GithubHelp home page GithubHelp logo

clarinet's Introduction

clarinet

clarinet is a sax-like streaming parser for JSON. works in the browser and node.js. clarinet is inspired (and forked) from sax-js. just like you shouldn't use sax when you need dom you shouldn't use clarinet when you need JSON.parse. for a more detailed introduction and a performance study please refer to this article.

design goals

clarinet is very much like yajl but written in javascript:

  • written in javascript
  • portable
  • robust (~110 tests pass before even announcing the project)
  • data representation independent
  • fast
  • generates verbose, useful error messages including context of where the error occurs in the input text.
  • can parse json data off a stream, incrementally
  • simple to use
  • tiny

motivation

the reason behind this work was to create better full text support in node. creating indexes out of large (or many) json files doesn't require a full understanding of the json file, but it does require something like clarinet.

installation

node.js

  1. install npm
  2. npm install clarinet
  3. var clarinet = require('clarinet');

browser

  1. minimize clarinet.js
  2. load it into your webpage

usage

basics

var clarinet = require("clarinet")
  , parser = clarinet.parser()
  ;

parser.onerror = function (e) {
  // an error happened. e is the error.
};
parser.onvalue = function (v) {
  // got some value.  v is the value. can be string, double, bool, or null.
};
parser.onopenobject = function (key) {
  // opened an object. key is the first key.
};
parser.onkey = function (key) {
  // got a key in an object.
};
parser.oncloseobject = function () {
  // closed an object.
};
parser.onopenarray = function () {
  // opened an array.
};
parser.onclosearray = function () {
  // closed an array.
};
parser.onend = function () {
  // parser stream is done, and ready to have more stuff written to it.
};

parser.write('{"foo": "bar"}').close();
// stream usage
// takes the same options as the parser
var stream = require("clarinet").createStream(options);
stream.on("error", function (e) {
  // unhandled errors will throw, since this is a proper node
  // event emitter.
  console.error("error!", e)
  // clear the error
  this._parser.error = null
  this._parser.resume()
})
stream.on("openobject", function (node) {
  // same object as above
})
// pipe is supported, and it's readable/writable
// same chunks coming in also go out.
fs.createReadStream("file.json")
  .pipe(stream)
  .pipe(fs.createReadStream("file-altered.json"))

arguments

pass the following arguments to the parser function. all are optional.

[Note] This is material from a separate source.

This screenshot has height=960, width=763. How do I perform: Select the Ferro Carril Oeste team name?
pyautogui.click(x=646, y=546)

opt - object bag of settings regarding string formatting. all default to false.

settings supported:

  • trim - boolean. whether or not to trim text and comment nodes.
  • normalize - boolean. if true, then turn any whitespace into a single space.

methods

write - write bytes onto the stream. you don't have to do this all at once. you can keep writing as much as you want.

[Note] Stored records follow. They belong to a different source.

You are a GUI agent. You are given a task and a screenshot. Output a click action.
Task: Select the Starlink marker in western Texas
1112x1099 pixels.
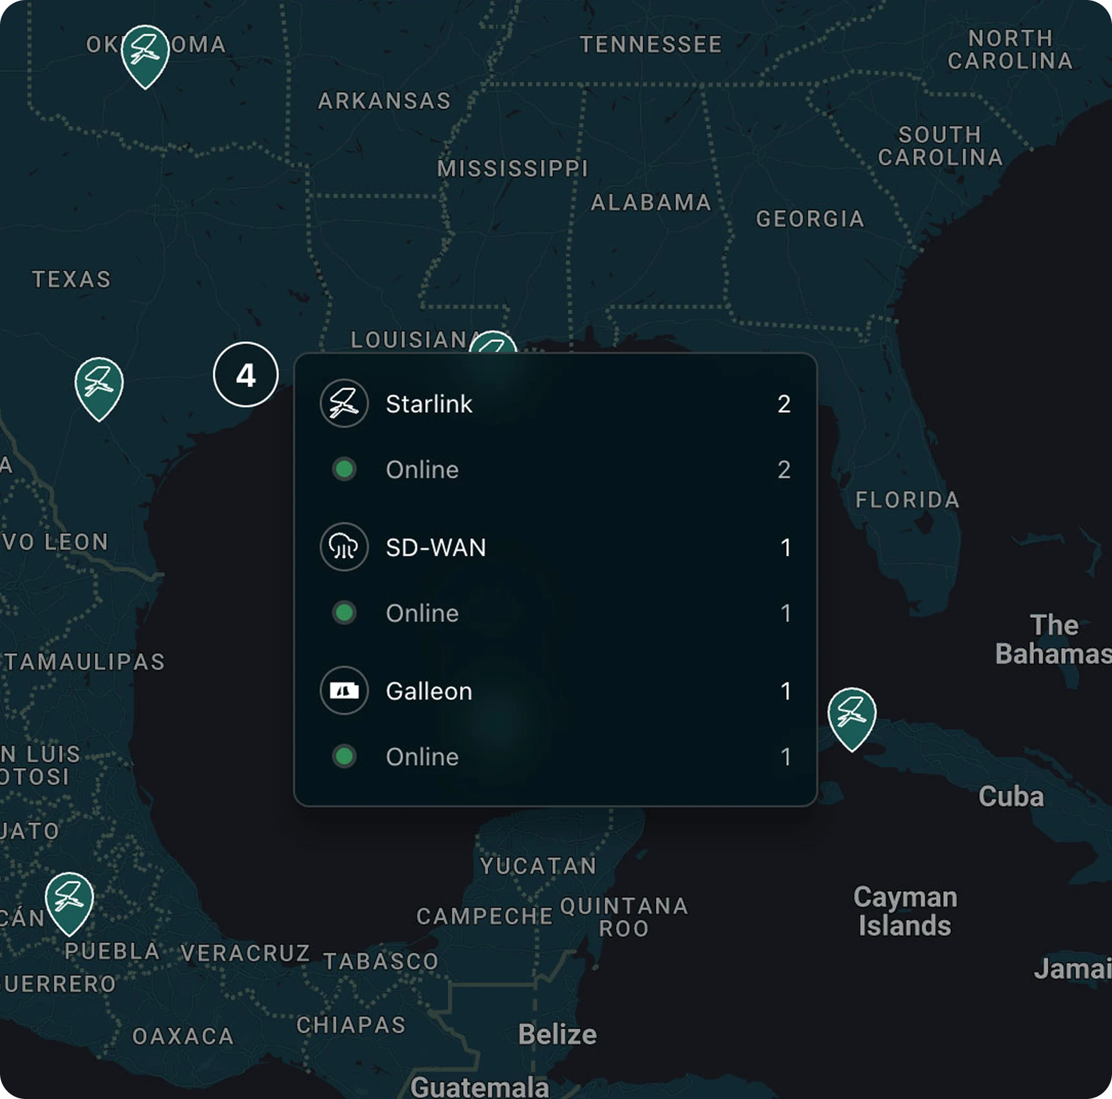[x=98, y=384]
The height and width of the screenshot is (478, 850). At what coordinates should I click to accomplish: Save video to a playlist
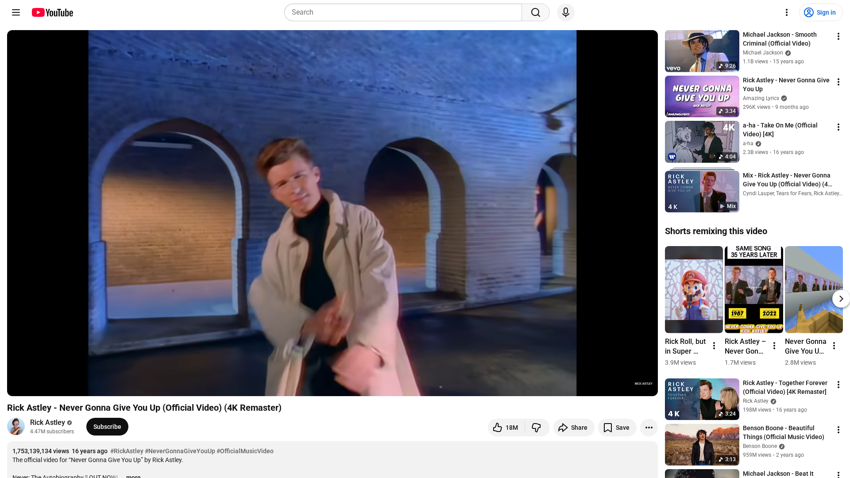(617, 428)
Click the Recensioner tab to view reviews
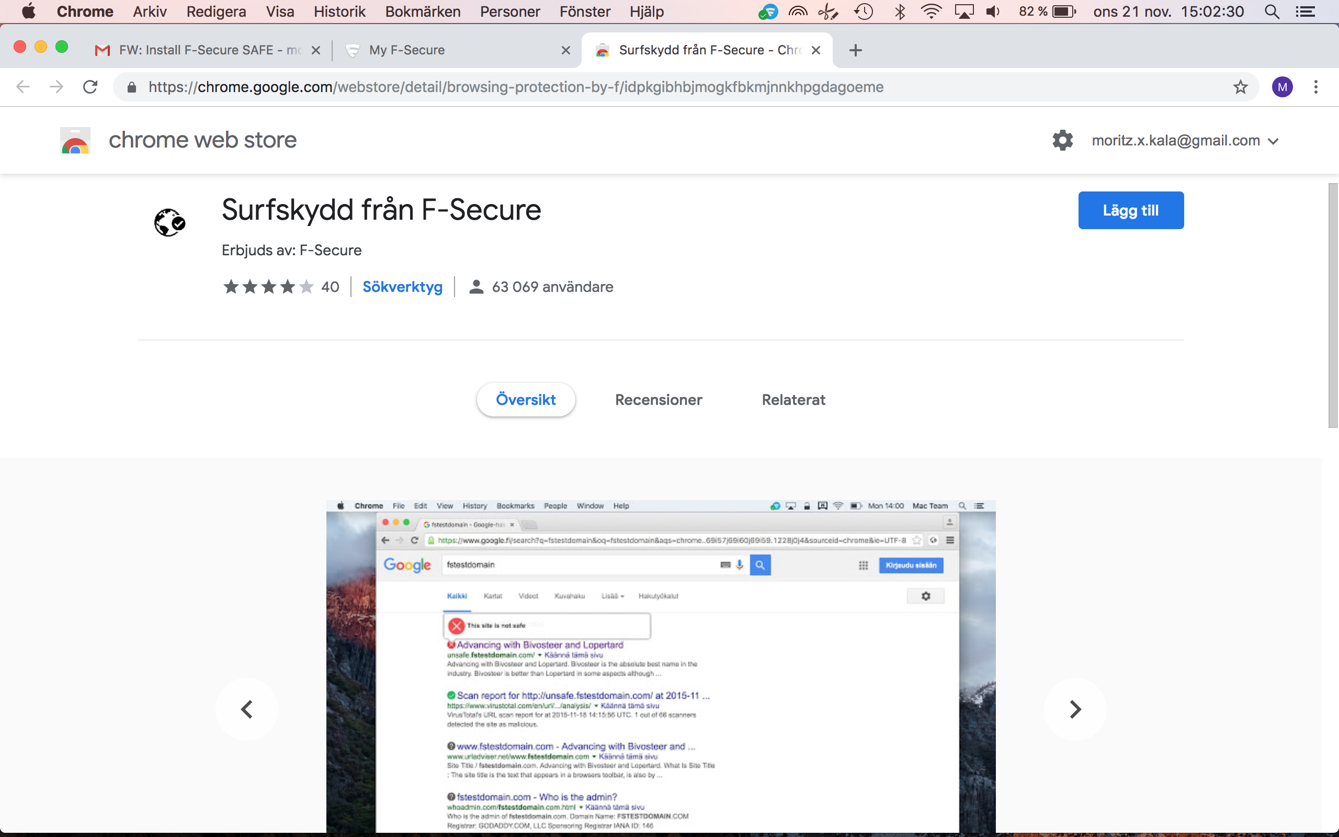Image resolution: width=1339 pixels, height=837 pixels. (x=660, y=399)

close - close the stream. once closed, no more data may be written until it is done processing the buffer, which is signaled by the end event.

resume - to gracefully handle errors, assign a listener to the error event. then, when the error is taken care of, you can call resume to continue parsing. otherwise, the parser will not continue while in an error state.

members

at all times, the parser object will have the following members:

line, column, position - indications of the position in the json document where the parser currently is looking.

closed - boolean indicating whether or not the parser can be written to. if it's true, then wait for the ready event to write again.

opt - any options passed into the constructor.

and a bunch of other stuff that you probably shouldn't touch.

events

all events emit with a single argument. to listen to an event, assign a function to on<eventname>. functions get executed in the this-context of the parser object. the list of supported events are also in the exported EVENTS array.

when using the stream interface, assign handlers using the EventEmitter on function in the normal fashion.

error - indication that something bad happened. the error will be hanging out on parser.error, and must be deleted before parsing can continue. by listening to this event, you can keep an eye on that kind of stuff. note: this happens much more in strict mode. argument: instance of Error.

value - a json value. argument: value, can be a bool, null, string on number

openobject - object was opened. argument: key, a string with the first key of the object (if any)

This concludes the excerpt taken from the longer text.